The Data Manipulation 3.0 test simulates the demands of data-heavy applications such as fitness and financial apps. It measures the time to parse data from various file formats, then records the frame rate while interacting with dynamic charts.

Workload tasks

The first part of the test focuses on measuring performance while reading, parsing, and validating data. 

  1. Read 10,000 tuples (date, value) of data from a CSV file with a standard InputStreamReader.
  2. Read 10,000 tuples (date, value) of data from a XML file with Android-standard XmlPullParser.
  3. Read 10,000 tuples (date, value) of data from a JSON file with the common GSON library.
  4. Read 10,000 tuples (date, value) of data from Protocol Buffers using Wire by Square Inc. 

In the second part of the test, the data is visualized with dynamic, animated charts using the common open-source MPAndroidChart library. Several charts are tested with animations and common gestures such as swipe and zoom. 
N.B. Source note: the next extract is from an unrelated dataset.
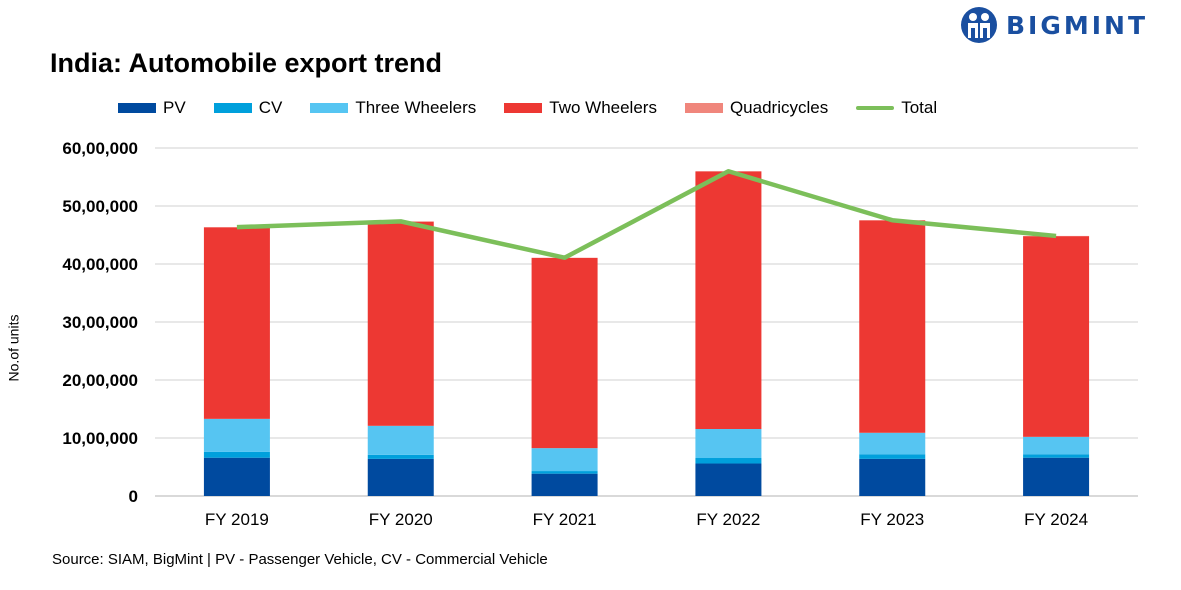 This screenshot has width=1181, height=590. I want to click on legend-item: Quadricycles, so click(756, 108).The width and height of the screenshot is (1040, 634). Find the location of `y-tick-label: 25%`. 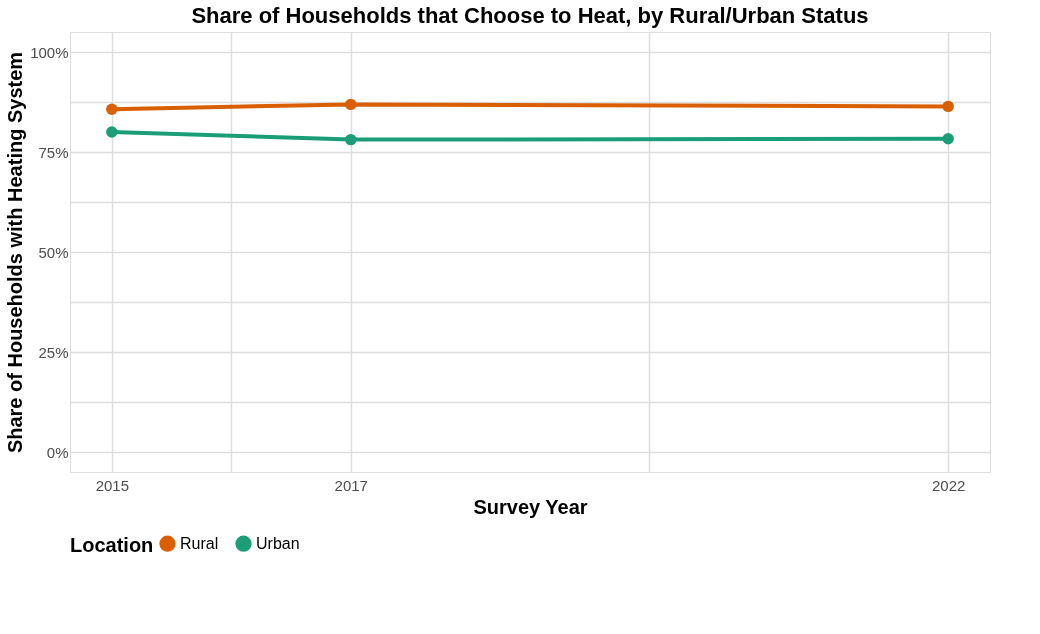

y-tick-label: 25% is located at coordinates (54, 352).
  1. A cubic line chart is tested with three swipes forward and backward, vertical and horizontal zoom-in/out, and X/Y animations.
  2. A bar chart is tested with three swipes forward and backward, horizontal zoom-in/out, and X/Y animations.
  3. A pie chart is tested with swipe forward and backward, circular swipe, and circular animation.
  4. A real-time cubic line chart is tested with a new data point added every 30 milliseconds.
  5. Multiple line, bar, and cubic charts are shown inside a horizontal RecyclerView while performing scrolling animations.

Scoring

DataManipulation3.0 score    =    5,000 × geomean(P_1,P_2 )

Where:
P1     =    geomean(1/R1, 1/R2, 1/(R3^2), 1/(R4^2))
P2     =    geomean(C1, C2, C3, C4, C5)

And where:
R1     =    Time to parse data from the CSV file in workload task 1
R2     =    Time to parse data from the XML file in workload task 2
R3     =    Time to parse data from the JSON file in workload task 3
R4     =    Time to parse data from the Protocol Buffer file in task 4
C1     =    The harmonic mean of the average draws/s for each part of workload task 5.
C2     =    The harmonic mean of the average draws/s for each part of workload task 6.
C3     =    The harmonic mean of the average draws/s for each part of workload task 7.
C4     =    The average draws/s for the duration of workload task 8. 
C5     =    The harmonic mean of the average draws/s for each part of workload task 9.